A.CARA PENAFSIRAN/INTERPRETASI :
1. Dalam
pengertian subyektif dan obyektif
a. Dalam
pengertian subyektif, apabila ditafsirkan seperti yang dikehendaki oleh pembuat
undang-undang.
b. Dalam
pengertian obyektif, apabila penafsirannya lepas dari pada pendapat pembuat undang-undang
dan sesuai dengan adat bahasa sehari-hari.
2. Dalam
pengertian sempit dan luas
a. Dalam
pengertian sempit (restriktif), yakni apabila dalil yang ditafsirkan di beri pengertian
yang sangat di batasi.
b. Dalam
pengertian secara luas (ekstensif), ialah apabila dalil yang ditafsirkan diberi
pengertian seluas-luasnya.
3.
Dilihat dari sumbernya penafsiran dapat bersifat:
a.
Otentik, ialah penafsiran seperti yang diberikan oleh pembuat undang-undang seperti
yang dilampirkan pada undang-undang sebagai penjelasan. Penafsiran otentik mengikat
umum.
b.
Doktrinair atau ilmiah, ialah penafsiran yang didapat dalam buku-buku dan
lain-lain hasil karya para ahli. Hakim tidak terikat Karena penafsiran ini hanya
mempunyai nilai teoritis.
c.
Hakim, penafsiran yang bersumber dari hakim (peradilan) hanya mengikat pihak-pihak
yang bersangkutan dan berlaku bagi kasus-kasus tertentu.
B.METODE PENAFSIRAN
Metode penafsiran konstitusi yang berkembang
dalam ilmu hukum pada umumnya, dan ilmu hukum tata negara pada khususnya,yaitu:
1.Metode Tafsir Literal / Literlijk.
Metode ini, menurut Utrecht, adalah metode
pertama yang ditempuh dalam penafsiran UU. Penafsiran bertumpu pada penggalian
makna harfiah suatu teks (what does the word mean). Menurutnya, seorang
hakim wajib mencari tahu arti kata dalam UU dalam kamus atau pada ahli tata
bahasa. Jika hakim belum menemukan maknanya, maka dia mencarinya dengan
memperhatikan dan mempelajari susunan kalimat dan mencari hubungannya dengan
peraturan-peraturan lain.
2.Metode Tafsir Gramatik.
Interpretasi bahasa ini mempunyai penekanan
pada makna teks yang di dalamnya terdapat kaidah hukum. Menurut Visser Hoft, di
negara yang mengedepankan kodifikasi, (berdoktrin the binding force of
precedent). Teks harfiah UU sangat penting. Namun, adakalanya metode
penafsiran ini kurang bisa menjawab jika norma yang ditafsirkan sudah menjadi
perdebatan. Maka diperlukan metode-metode yang lain.

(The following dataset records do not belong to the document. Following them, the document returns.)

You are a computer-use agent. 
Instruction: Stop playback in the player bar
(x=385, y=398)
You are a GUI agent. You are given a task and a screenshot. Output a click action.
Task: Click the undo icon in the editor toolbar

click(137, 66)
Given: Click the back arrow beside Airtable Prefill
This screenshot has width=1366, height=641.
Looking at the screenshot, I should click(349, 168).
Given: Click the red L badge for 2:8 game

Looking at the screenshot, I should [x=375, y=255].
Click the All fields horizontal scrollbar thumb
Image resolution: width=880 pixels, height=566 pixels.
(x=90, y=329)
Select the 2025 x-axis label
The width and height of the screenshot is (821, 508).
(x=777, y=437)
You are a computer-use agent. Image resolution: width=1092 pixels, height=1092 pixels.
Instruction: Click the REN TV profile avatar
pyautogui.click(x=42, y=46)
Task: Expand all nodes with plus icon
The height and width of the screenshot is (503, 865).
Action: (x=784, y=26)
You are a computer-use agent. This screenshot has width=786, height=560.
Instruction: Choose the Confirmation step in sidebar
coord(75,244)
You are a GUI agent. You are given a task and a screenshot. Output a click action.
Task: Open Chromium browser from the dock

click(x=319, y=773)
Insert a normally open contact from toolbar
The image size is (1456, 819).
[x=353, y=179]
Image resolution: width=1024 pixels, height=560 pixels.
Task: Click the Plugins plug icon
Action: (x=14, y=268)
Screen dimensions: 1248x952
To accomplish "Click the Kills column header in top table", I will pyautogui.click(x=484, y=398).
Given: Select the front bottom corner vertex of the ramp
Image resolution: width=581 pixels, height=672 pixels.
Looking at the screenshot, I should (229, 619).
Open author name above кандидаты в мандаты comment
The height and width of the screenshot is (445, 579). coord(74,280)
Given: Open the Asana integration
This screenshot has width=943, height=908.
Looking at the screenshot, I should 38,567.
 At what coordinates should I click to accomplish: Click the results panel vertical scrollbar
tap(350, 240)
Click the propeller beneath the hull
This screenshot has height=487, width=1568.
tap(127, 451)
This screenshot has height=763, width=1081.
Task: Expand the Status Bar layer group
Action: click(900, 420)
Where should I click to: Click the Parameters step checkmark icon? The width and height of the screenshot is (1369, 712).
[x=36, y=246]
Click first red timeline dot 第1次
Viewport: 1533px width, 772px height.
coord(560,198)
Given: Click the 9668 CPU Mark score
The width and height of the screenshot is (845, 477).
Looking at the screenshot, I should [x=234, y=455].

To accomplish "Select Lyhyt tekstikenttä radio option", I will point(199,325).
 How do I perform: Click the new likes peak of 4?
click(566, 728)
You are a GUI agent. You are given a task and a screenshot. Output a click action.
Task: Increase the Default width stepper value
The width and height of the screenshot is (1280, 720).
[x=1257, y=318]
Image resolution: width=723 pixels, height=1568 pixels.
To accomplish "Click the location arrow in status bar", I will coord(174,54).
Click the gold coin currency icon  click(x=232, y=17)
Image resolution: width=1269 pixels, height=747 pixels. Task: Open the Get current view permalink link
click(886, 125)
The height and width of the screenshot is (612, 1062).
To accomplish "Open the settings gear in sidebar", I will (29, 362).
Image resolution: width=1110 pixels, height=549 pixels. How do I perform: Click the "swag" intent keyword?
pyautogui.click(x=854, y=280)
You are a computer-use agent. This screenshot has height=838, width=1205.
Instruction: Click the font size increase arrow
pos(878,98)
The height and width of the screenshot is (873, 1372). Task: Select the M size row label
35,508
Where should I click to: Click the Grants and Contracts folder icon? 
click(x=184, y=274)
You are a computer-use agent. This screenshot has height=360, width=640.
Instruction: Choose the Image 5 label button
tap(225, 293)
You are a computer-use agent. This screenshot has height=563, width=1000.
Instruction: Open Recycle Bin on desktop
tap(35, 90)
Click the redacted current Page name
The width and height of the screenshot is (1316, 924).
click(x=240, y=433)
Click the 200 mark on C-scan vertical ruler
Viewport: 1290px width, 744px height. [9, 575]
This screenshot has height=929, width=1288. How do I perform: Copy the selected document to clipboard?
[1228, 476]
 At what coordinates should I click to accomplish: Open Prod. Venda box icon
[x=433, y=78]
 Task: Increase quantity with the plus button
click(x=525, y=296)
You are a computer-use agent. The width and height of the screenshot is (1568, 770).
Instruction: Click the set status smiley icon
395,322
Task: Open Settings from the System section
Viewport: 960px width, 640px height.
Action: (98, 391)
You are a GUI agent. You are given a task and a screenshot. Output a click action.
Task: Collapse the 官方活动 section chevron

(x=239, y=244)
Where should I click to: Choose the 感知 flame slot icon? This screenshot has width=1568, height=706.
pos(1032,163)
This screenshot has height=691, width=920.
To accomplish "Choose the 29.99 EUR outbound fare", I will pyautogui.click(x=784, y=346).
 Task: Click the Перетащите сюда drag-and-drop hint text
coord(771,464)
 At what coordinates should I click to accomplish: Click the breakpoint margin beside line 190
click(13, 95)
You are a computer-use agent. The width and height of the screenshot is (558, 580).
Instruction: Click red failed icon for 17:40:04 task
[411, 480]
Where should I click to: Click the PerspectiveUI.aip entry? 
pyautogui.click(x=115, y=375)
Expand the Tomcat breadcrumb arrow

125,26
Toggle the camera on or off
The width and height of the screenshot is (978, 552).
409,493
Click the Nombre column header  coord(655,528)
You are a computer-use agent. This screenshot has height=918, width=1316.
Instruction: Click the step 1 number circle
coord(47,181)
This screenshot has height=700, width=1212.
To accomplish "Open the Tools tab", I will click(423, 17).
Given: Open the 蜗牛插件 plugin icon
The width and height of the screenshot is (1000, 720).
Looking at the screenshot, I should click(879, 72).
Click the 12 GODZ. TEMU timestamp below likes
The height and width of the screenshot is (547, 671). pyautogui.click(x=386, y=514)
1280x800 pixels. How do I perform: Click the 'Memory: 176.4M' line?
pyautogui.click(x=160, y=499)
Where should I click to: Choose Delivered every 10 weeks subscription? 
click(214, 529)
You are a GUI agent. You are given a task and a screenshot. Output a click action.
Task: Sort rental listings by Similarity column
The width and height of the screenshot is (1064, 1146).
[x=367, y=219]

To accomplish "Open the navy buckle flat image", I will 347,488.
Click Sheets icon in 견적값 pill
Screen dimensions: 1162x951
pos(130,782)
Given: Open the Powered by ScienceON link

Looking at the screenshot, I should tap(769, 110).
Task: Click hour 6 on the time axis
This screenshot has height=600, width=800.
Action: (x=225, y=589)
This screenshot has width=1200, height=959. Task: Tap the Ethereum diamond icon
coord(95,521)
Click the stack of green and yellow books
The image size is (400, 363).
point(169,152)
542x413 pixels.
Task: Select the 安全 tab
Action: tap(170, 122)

3.Metode Tafsir Restriktif.
Sudikno Mertokusumo dan Pitlo mengartikan
tsfsir restriktif sebagai cara tafsir dengan cara pembatasan penafsiran sesuai
dengan kata yang mana kata tersebut sudah mempunyai makna tertentu. Apabila
suatu norma sudah dirumuskan secara jelas (expresis verbis), maka penafsiran
yang bersifat kompleks tidak lagi dibutuhkan. Tafsir norma tersebut harus
dicukupkan (iktifa’) dengan makna yang jelas tersebut.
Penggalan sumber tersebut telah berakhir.